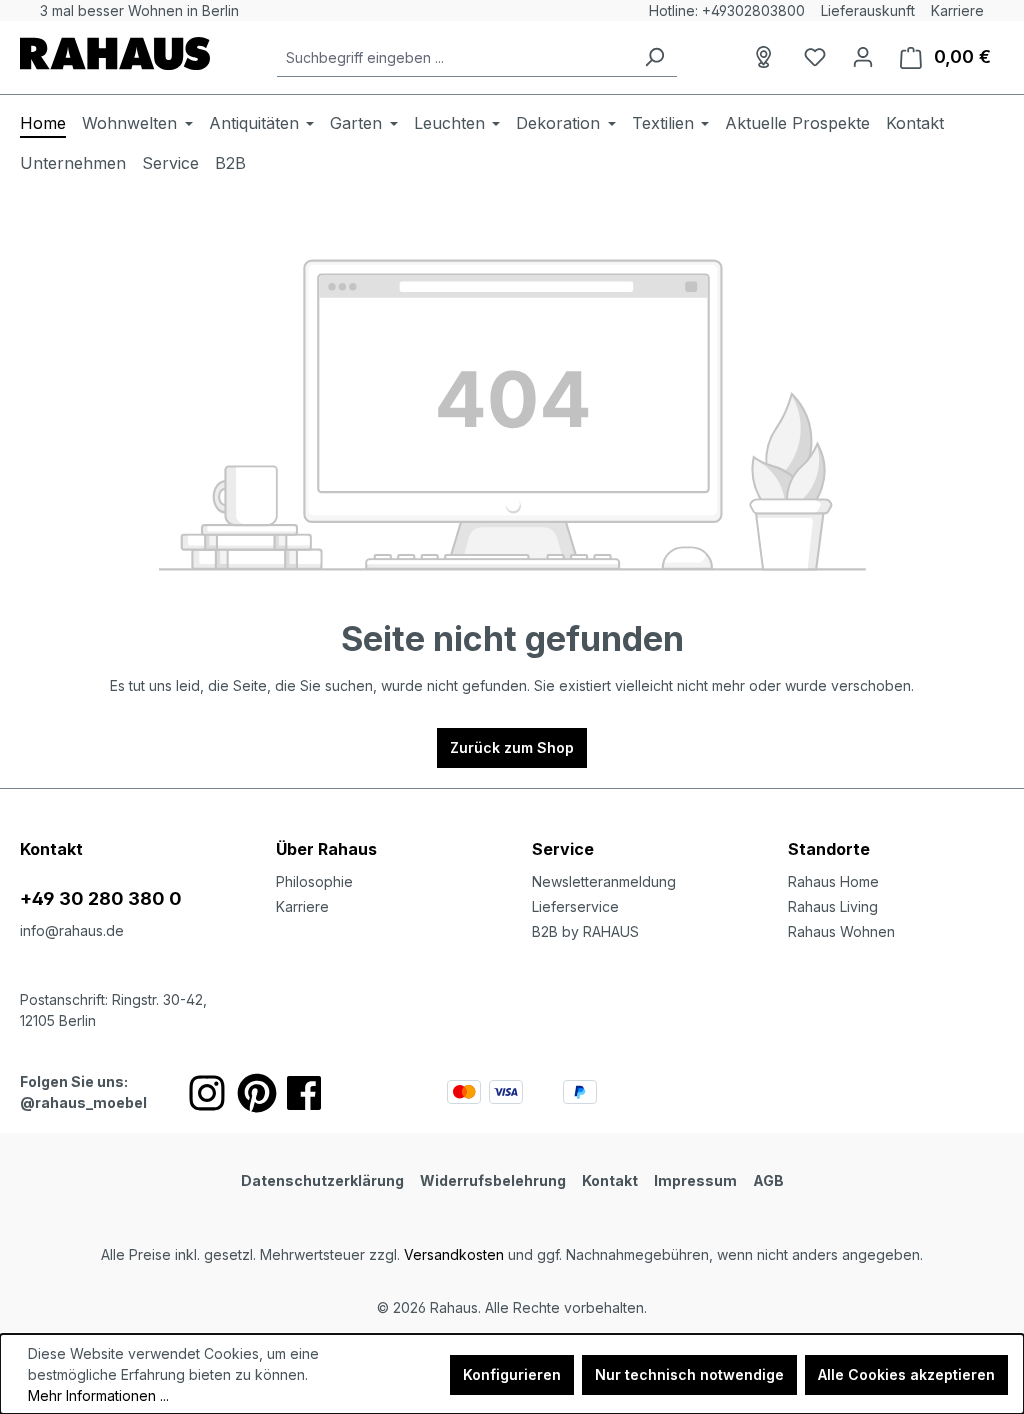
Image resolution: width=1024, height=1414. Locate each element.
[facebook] (304, 1093)
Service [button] (563, 849)
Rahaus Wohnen (841, 931)
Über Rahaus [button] (326, 849)
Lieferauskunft (868, 10)
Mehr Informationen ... (98, 1395)
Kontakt (610, 1180)
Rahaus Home (833, 881)
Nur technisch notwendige (689, 1374)
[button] (896, 829)
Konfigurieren (512, 1374)
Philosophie (314, 881)
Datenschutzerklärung (322, 1180)
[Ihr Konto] (863, 57)
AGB (768, 1180)
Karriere (957, 10)
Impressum (695, 1180)
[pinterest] (257, 1093)
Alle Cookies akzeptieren (906, 1374)
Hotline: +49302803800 (727, 10)
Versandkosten (454, 1254)
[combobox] (454, 57)
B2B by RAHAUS (585, 931)
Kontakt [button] (51, 849)
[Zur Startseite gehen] (115, 53)
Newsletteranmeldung (604, 881)
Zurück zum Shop (512, 747)
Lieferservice (575, 906)
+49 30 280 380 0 (101, 898)
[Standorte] (767, 57)
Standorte (829, 849)
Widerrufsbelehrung (493, 1180)
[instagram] (207, 1093)
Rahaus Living (833, 906)
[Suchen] (654, 57)
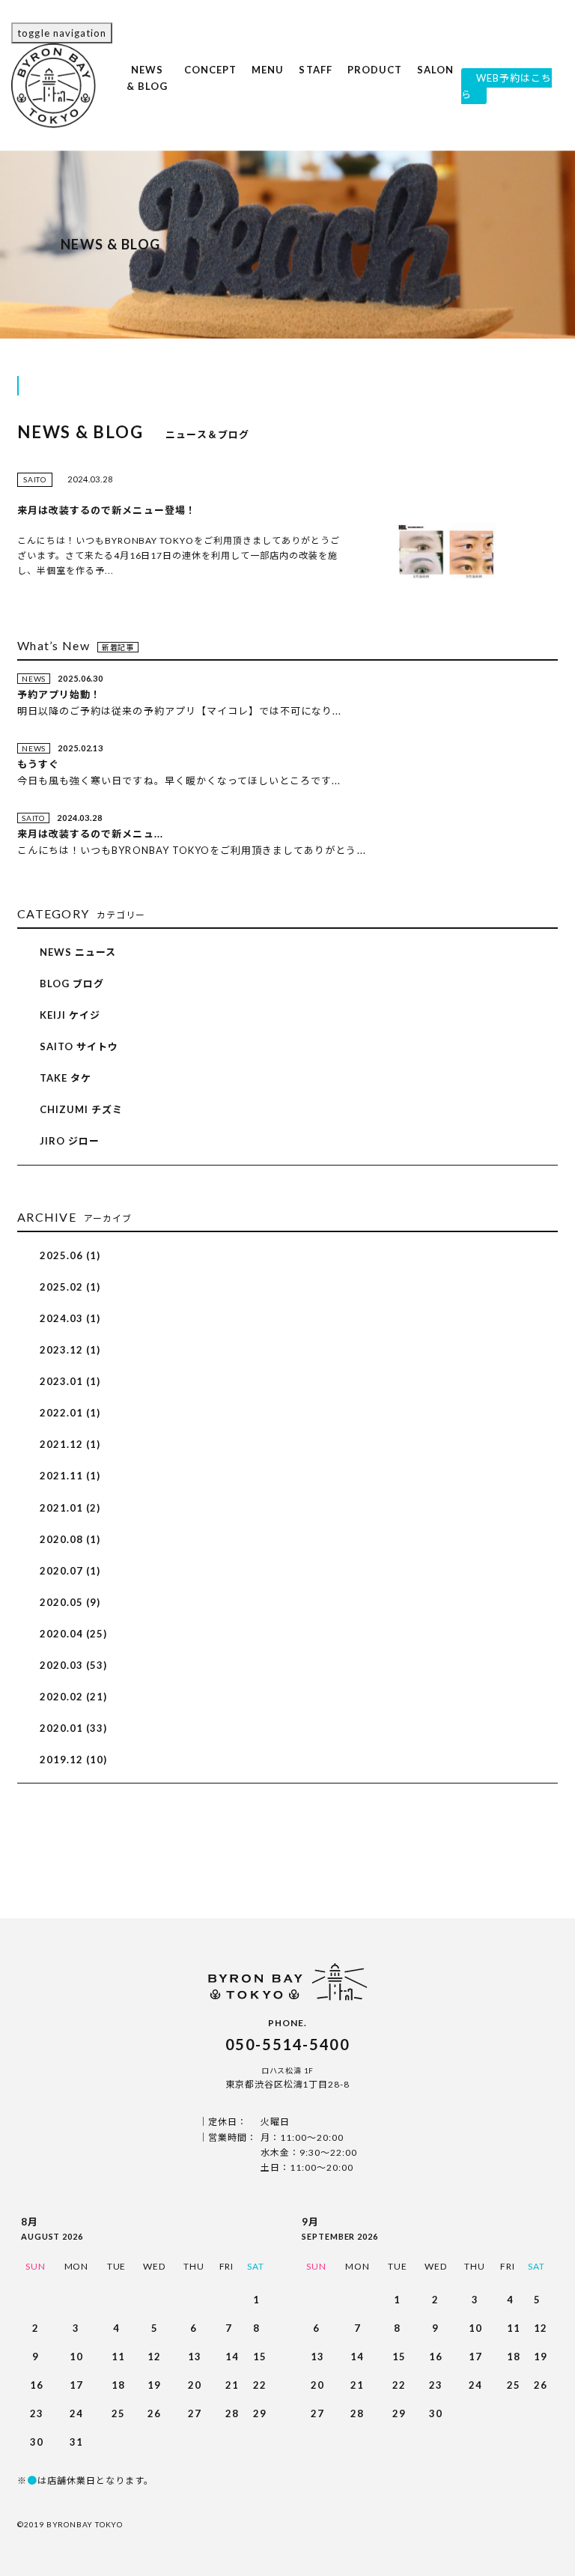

□ □ □ □ □

YOUR ASSIGNMENT:
All of the data must be given again exactly, without the pictures.

RESPONSE BOX:
Image resolution: width=1024, height=1414. Locate each element.
[facebook] (304, 1093)
Service [button] (563, 849)
Rahaus Wohnen (841, 931)
Über Rahaus [button] (326, 849)
Lieferauskunft (868, 10)
Mehr Informationen ... (98, 1395)
Kontakt (610, 1180)
Rahaus Home (833, 881)
Nur technisch notwendige (689, 1374)
[button] (896, 829)
Konfigurieren (512, 1374)
Philosophie (314, 881)
Datenschutzerklärung (322, 1180)
[Ihr Konto] (863, 57)
AGB (768, 1180)
Karriere (957, 10)
Impressum (695, 1180)
[pinterest] (257, 1093)
Alle Cookies akzeptieren (906, 1374)
Hotline: +49302803800 (727, 10)
Versandkosten (454, 1254)
[combobox] (454, 57)
B2B by RAHAUS (585, 931)
Kontakt [button] (51, 849)
[Zur Startseite gehen] (115, 53)
Newsletteranmeldung (604, 881)
Zurück zum Shop (512, 747)
Lieferservice (575, 906)
+49 30 280 380 0 (101, 898)
[Standorte] (767, 57)
Standorte (829, 849)
Widerrufsbelehrung (493, 1180)
[instagram] (207, 1093)
Rahaus Living (833, 906)
[Suchen] (654, 57)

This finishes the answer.